I think it was mostly accidental -- he was thinking about both "Dadda" and "eye," and they just came out together. But of course that's the way it usually goes with language and other developments. He does something by accident, we dive in there with the praise and adulation, and with repetition it becomes purposeful and meaningful.
On Thursday, we went to BHSC to get Ben's new ear mold (for his hearing aid), and while we were there the director of the oral-deaf program gave him a language assessment. (We had requested this. We were pretty sure that he was doing very well, but we wanted to make sure we weren't missing anything.) She was very impressed. He is either at or beyond all language milestones for his age, even for a typical hearing child.
Why is a mindset still there?
2 months ago
7 comments:
Wow! Even if it was coincidental, that is great! We've been noticing that Nolan's "word count" has been increasing a little faster in December than in the previous months.
Does Ben have the /p/ sound? Nolan is totally lacking that one (the only consonants we have are m, n, b, and d.
Wow! That was very sophisticated for his age! *beams with cyber-auntie pride
*
Smart kid you got there!
(Ah, pardon my wandering asterisk there.)
Leah -- no /p/ at the beginning of syllables yet, but he's got it at the end. He says "aaappp" for apple and he's now doing a great version of "up". Does Nolan do a hard g? That's what Ben uses for k or hard c ("kitty" is "gedde"). Ben's friend Jackson, 10 days younger, can say "fish"! We're nowhere near that yet.
Carolyn -- beam back atcha! Give Hendrik a cyber-auntie hug for me.
Oh, yesterday he pointed to my knee and said "Mama knee"!
No hard /g/ yet.
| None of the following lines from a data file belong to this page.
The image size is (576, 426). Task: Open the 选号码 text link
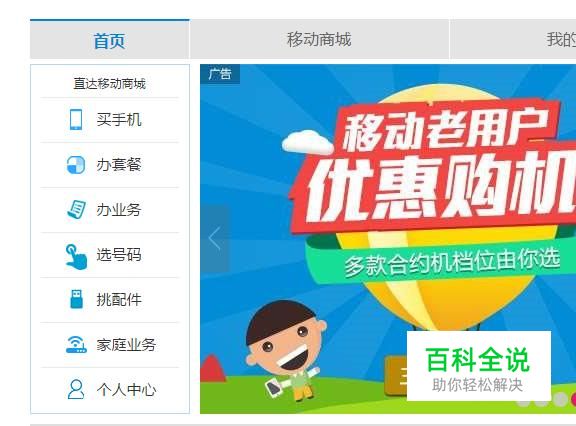[119, 254]
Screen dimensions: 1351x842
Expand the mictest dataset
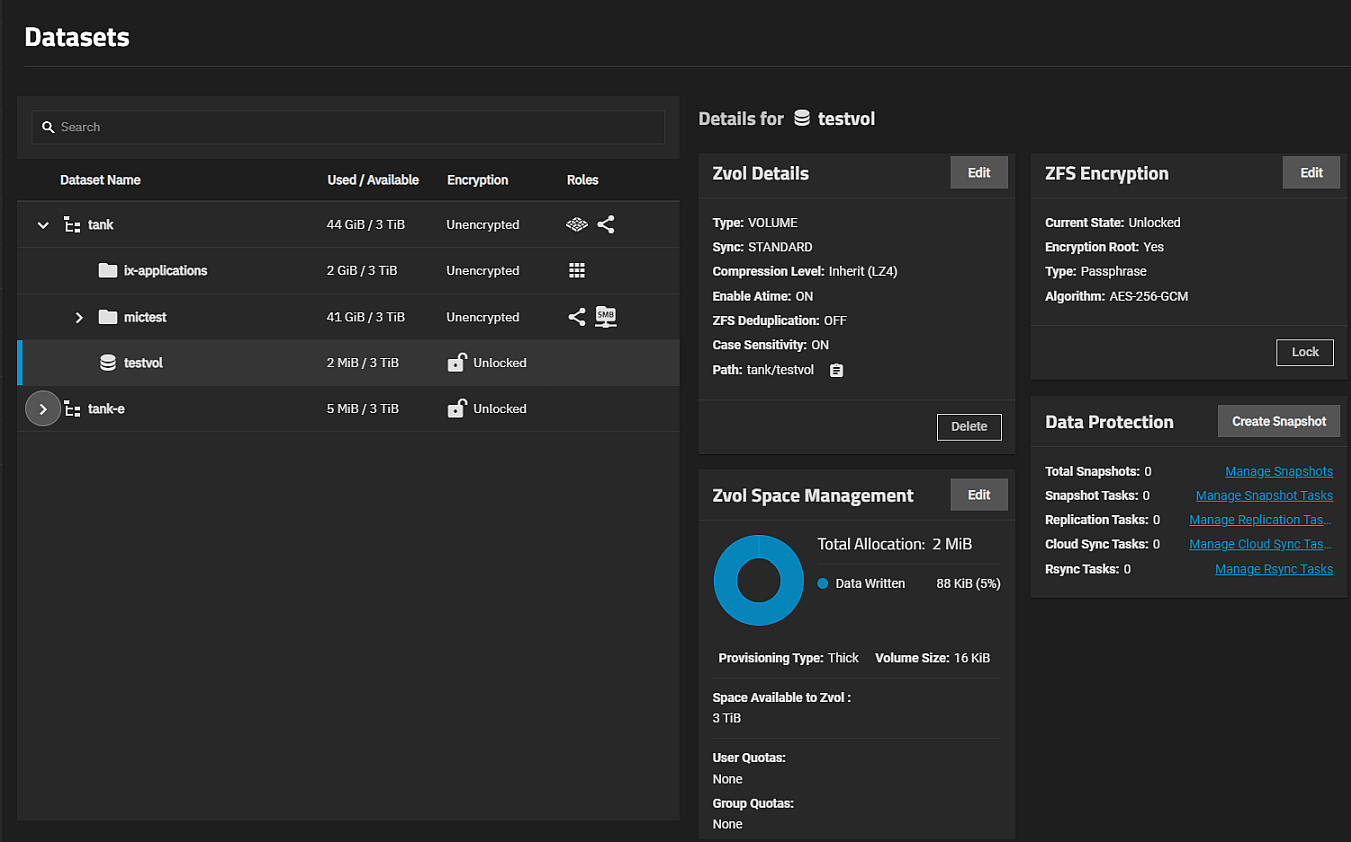(x=79, y=316)
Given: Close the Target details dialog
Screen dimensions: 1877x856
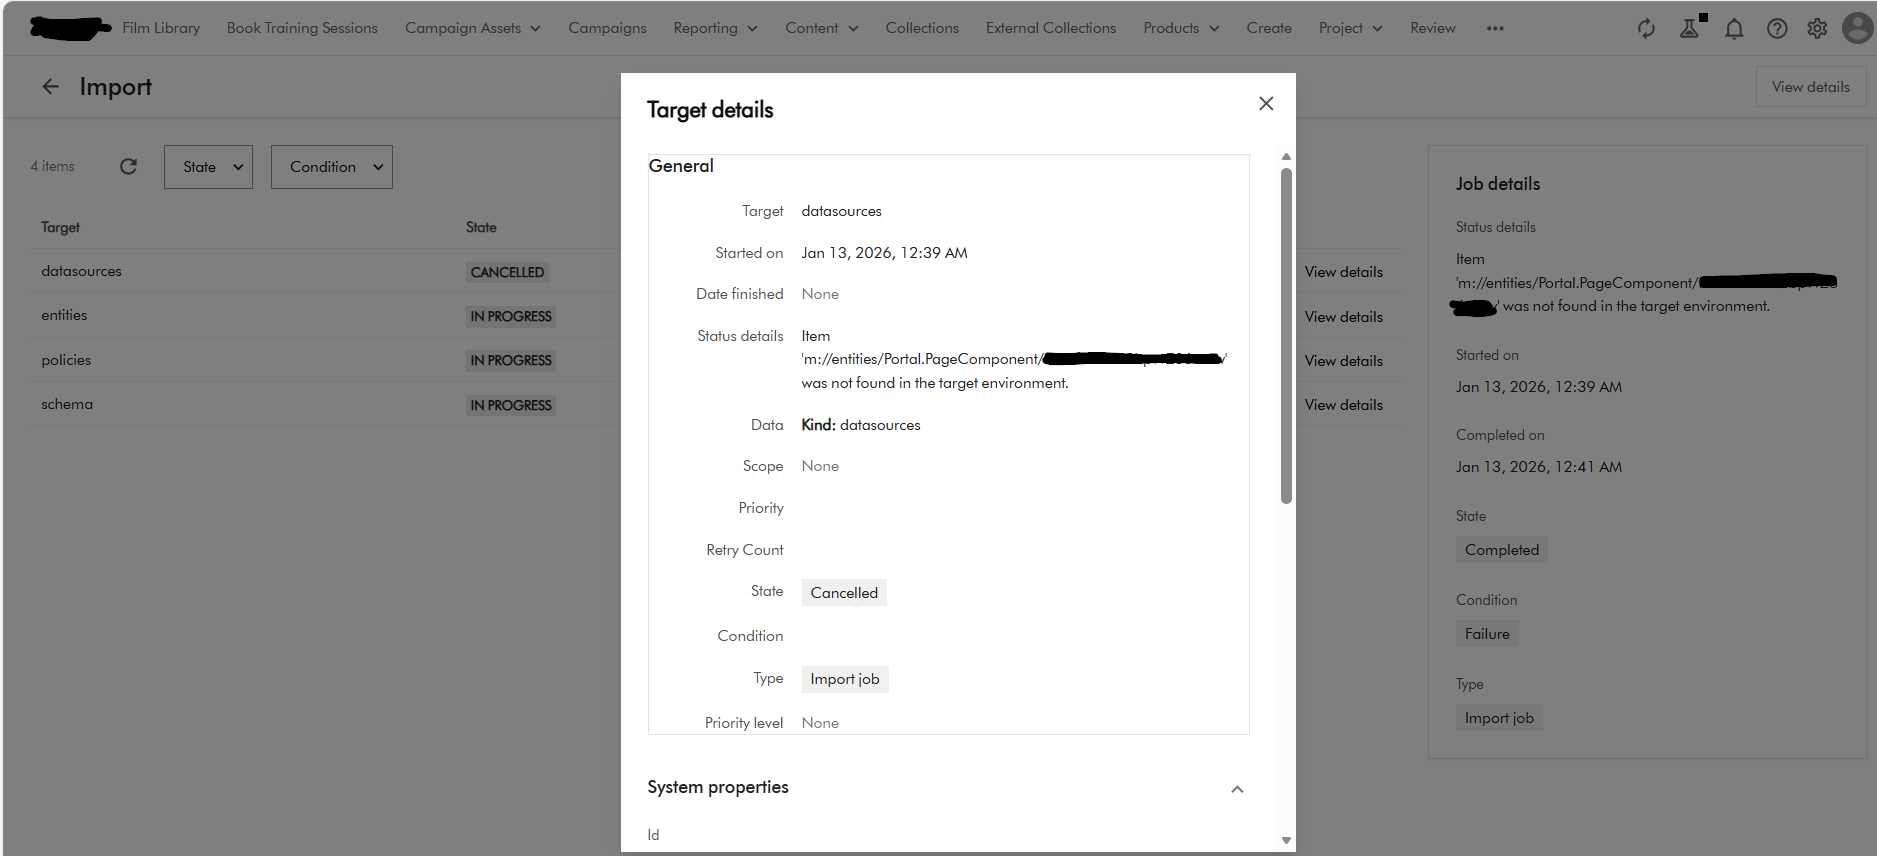Looking at the screenshot, I should coord(1266,104).
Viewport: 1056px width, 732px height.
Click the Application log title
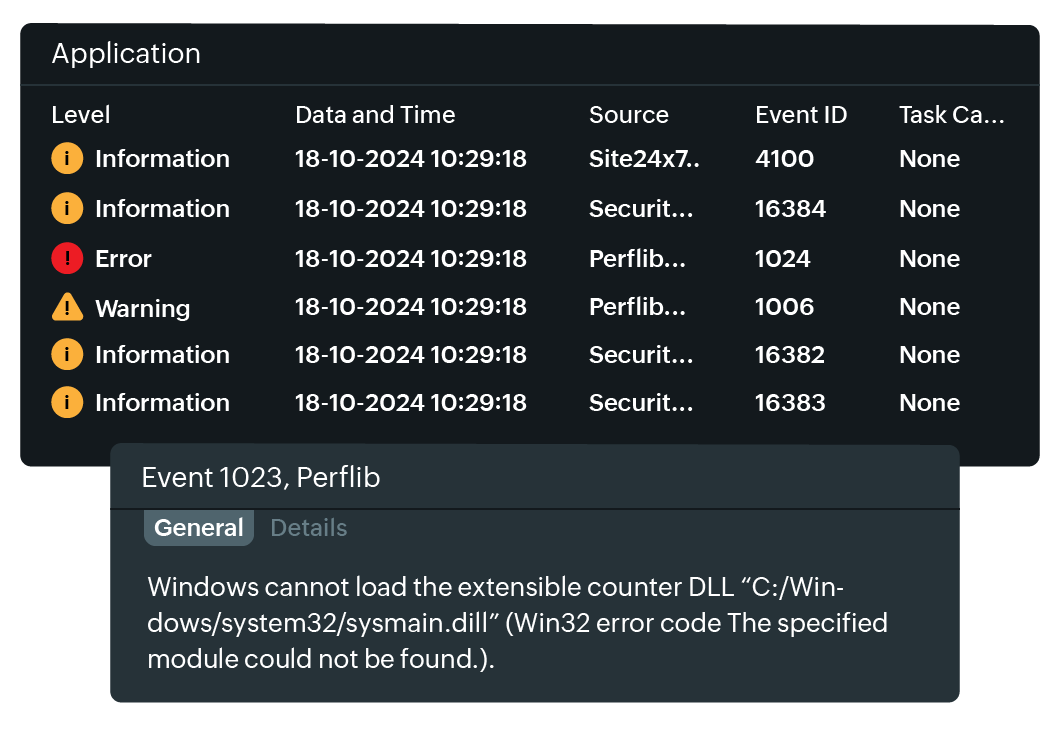coord(126,54)
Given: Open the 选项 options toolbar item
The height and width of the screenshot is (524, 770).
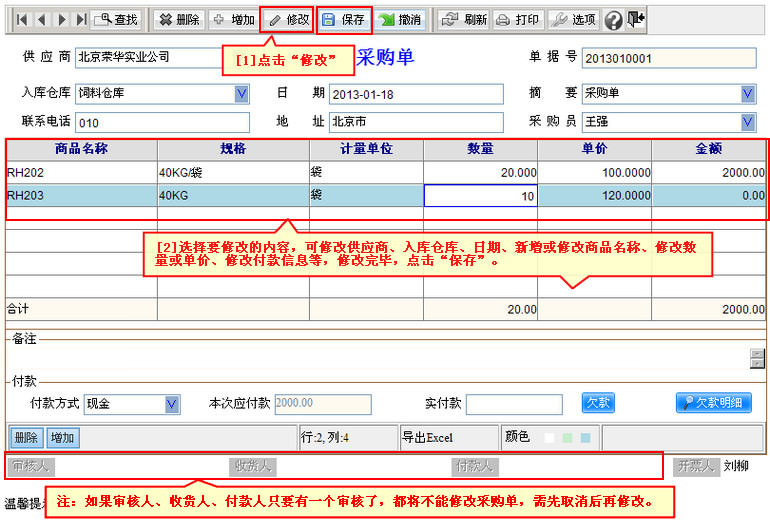Looking at the screenshot, I should (573, 19).
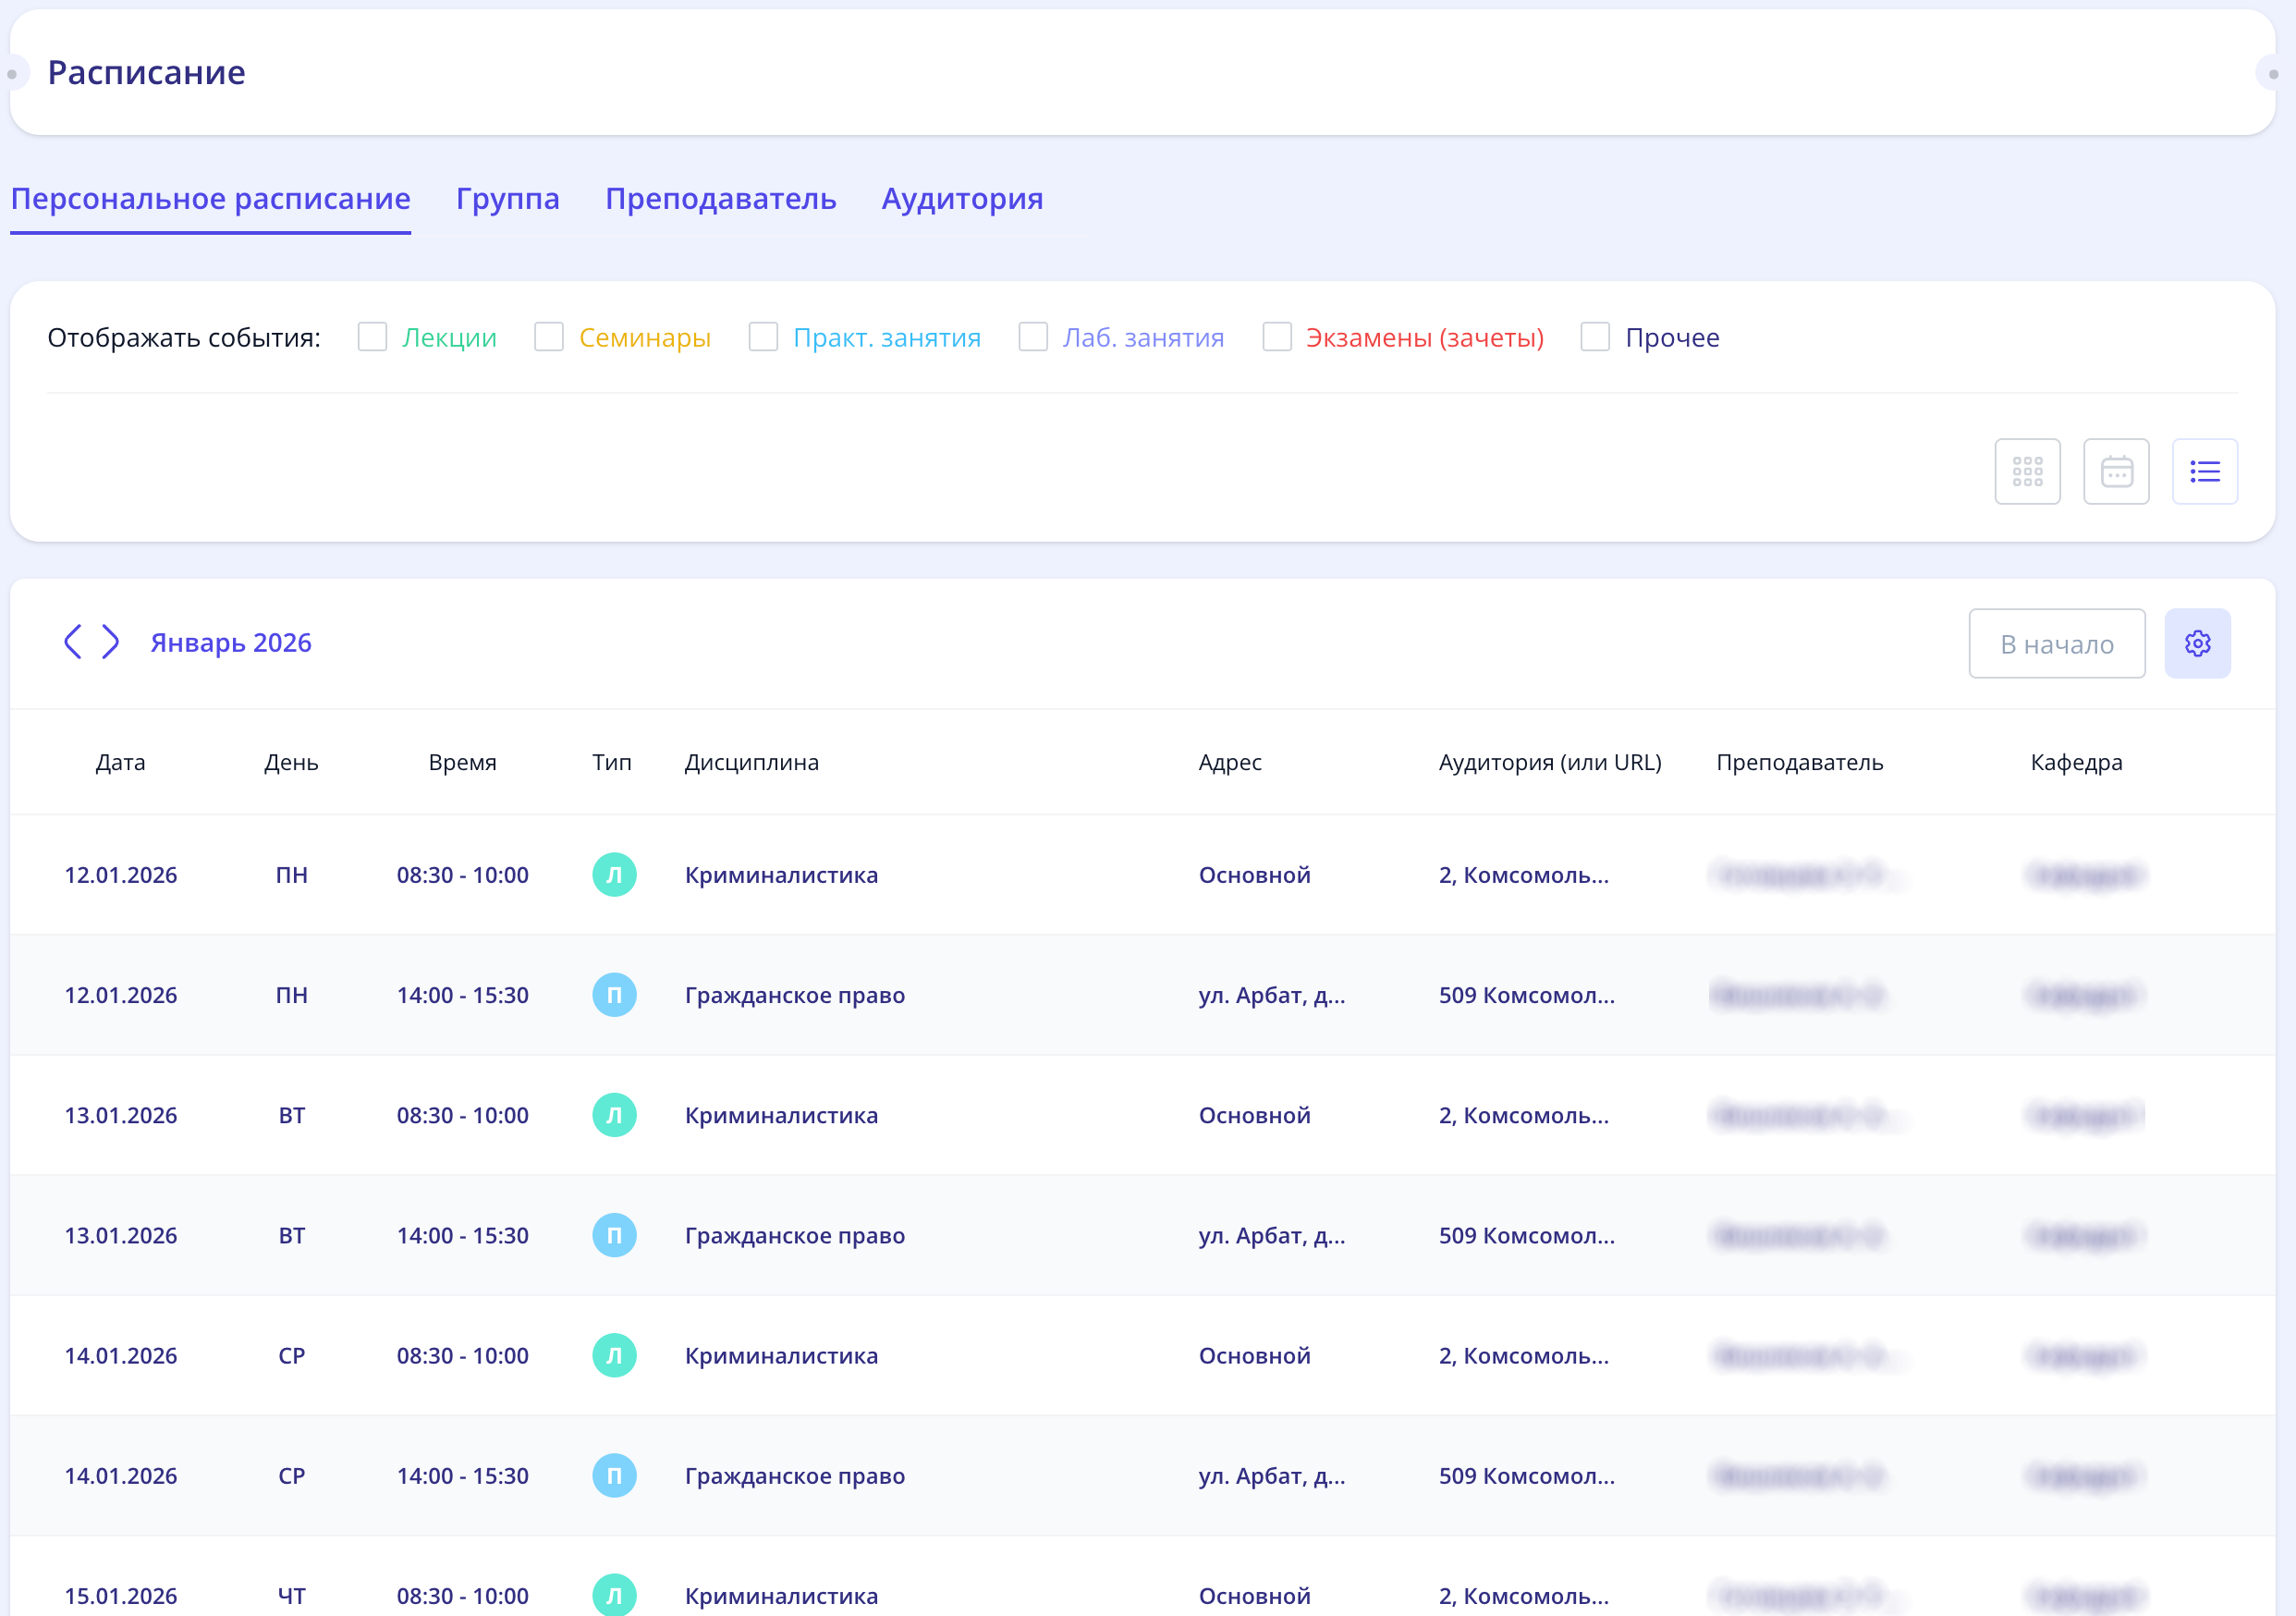This screenshot has height=1616, width=2296.
Task: Click lecture type icon for 12.01.2026 Криминалистика
Action: [x=614, y=875]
We also have no /k/ sound. I'm a little concerned because most of Nolan's words lack consonants (unless they have the aforementioned b, m, n, or d at the beginning of the word). We'll give it some time, though- he is young! At some point I want to get an aided audiogram (we've never gotten one). I want to make sure he's *hearing* the sounds he isn't saying.
Leah, I think that Ben's /p/ may have come from blowing raspberries, which he started doing very enthusiastically at about 5-6 months. It kind've gets his mouth into the right shape. When a /p/ sound accidentally came out, we jumped on it with praise. You could try that with Nolan -- it might be a way to get him to practice the sound, even if he can't hear it very well right now. BTW, how's the fluid/tube situation?
His tubes are in, fluid is gone, and he's back to the moderate range in his right ear! Big relief on this end.
We've been trying to emphasize the /p/ sound with words like "pop!" Still no luck, but it could be normal developmental variation rather than a hearing thing. Since Matthew was quite speech delayed, we're going to have a hard time knowing if any speech issues are related to hearing or if it is just our family history of speech delay!
I might try something that we did with Matt, which was to put a piece of cotton on the table and make it move by using the puffs of air from the /p/ sound. Hopefully it will come on its own soon!